Survey finds LARS a short-term fix
Survey finds LARS a short-term fix

AFL players will be encouraged to avoid using LARS surgery for a short-term fix from knee reconstructions after the league's annual injury survey showed the risk of injury increased.

But the survey's co-author, associate professor John Orchard, said Fremantle star Anthony Morabito's hybrid LARS operation may present him with fewer risks as he attempts to return from his third knee reconstruction.

The survey, also written by Dr Hugh Seward, found 23 knee reconstructions were required last year.

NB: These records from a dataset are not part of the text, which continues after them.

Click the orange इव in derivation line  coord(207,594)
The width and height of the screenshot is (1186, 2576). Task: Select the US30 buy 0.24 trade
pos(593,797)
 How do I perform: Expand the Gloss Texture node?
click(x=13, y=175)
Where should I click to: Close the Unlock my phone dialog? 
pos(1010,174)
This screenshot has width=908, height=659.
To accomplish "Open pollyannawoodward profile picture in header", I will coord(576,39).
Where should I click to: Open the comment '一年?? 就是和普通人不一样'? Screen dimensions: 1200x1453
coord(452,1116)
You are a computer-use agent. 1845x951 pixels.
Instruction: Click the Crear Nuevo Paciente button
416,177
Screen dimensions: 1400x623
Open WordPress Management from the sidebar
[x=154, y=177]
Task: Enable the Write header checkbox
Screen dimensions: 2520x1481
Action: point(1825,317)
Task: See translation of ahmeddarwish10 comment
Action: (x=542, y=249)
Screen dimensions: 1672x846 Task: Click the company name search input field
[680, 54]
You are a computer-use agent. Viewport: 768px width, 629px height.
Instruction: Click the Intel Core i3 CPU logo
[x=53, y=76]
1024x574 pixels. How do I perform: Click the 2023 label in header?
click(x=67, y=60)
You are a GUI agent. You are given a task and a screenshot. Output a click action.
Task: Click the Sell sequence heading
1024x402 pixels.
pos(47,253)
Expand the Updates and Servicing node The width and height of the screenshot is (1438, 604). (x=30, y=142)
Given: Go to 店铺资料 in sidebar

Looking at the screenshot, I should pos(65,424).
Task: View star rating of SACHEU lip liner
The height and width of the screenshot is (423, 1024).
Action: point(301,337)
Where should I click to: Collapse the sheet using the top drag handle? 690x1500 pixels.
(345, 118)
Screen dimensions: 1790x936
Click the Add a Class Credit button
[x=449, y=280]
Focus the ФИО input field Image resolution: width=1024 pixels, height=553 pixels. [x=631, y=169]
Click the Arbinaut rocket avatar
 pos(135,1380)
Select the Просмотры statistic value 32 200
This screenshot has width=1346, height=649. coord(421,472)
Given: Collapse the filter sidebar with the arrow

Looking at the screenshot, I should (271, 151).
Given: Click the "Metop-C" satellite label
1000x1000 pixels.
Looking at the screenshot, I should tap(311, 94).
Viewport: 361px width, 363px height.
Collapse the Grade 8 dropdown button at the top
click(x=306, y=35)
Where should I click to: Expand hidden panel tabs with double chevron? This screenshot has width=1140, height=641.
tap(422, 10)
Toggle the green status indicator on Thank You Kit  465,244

Of those, eight were recurring injuries and three of those involved LARS surgery despite only a small number of players choosing the radical procedure.

"You certainly can return potentially a lot quicker from a LARS, but the reason why they are avoided overseas is that the recurrence rate was presumed to be higher and it is trending in that direction," Orchard said.

"We're certainly seeing less long-term survival with LARS.

"The conclusion is that LARS probably is on the table when the player doesn't have a lot left in his career.

"But for the younger player where long-term recurrence rate is a critical figure, then probably those younger players would be steered away from LARS.

"The hybrid is trying to get the best of both ways. The hybrid is trying to have half a graft of either a player's own hamstring or cadaver and half a LARS.

"The data we've got on that is even less. It potentially might be halfway between the two."

LARS surgery gained credibility when Sydney premiership star Nick Malceski used it to return quickly, while former Docker Luke Webster also had the operation.

While Morabito chose the hybrid LARS operation, both Kepler Bradley and Jon Griffen had traditional operations.

The AFL will attempt to audit every knee reconstruction from the past 15 years to discover which procedures work the best.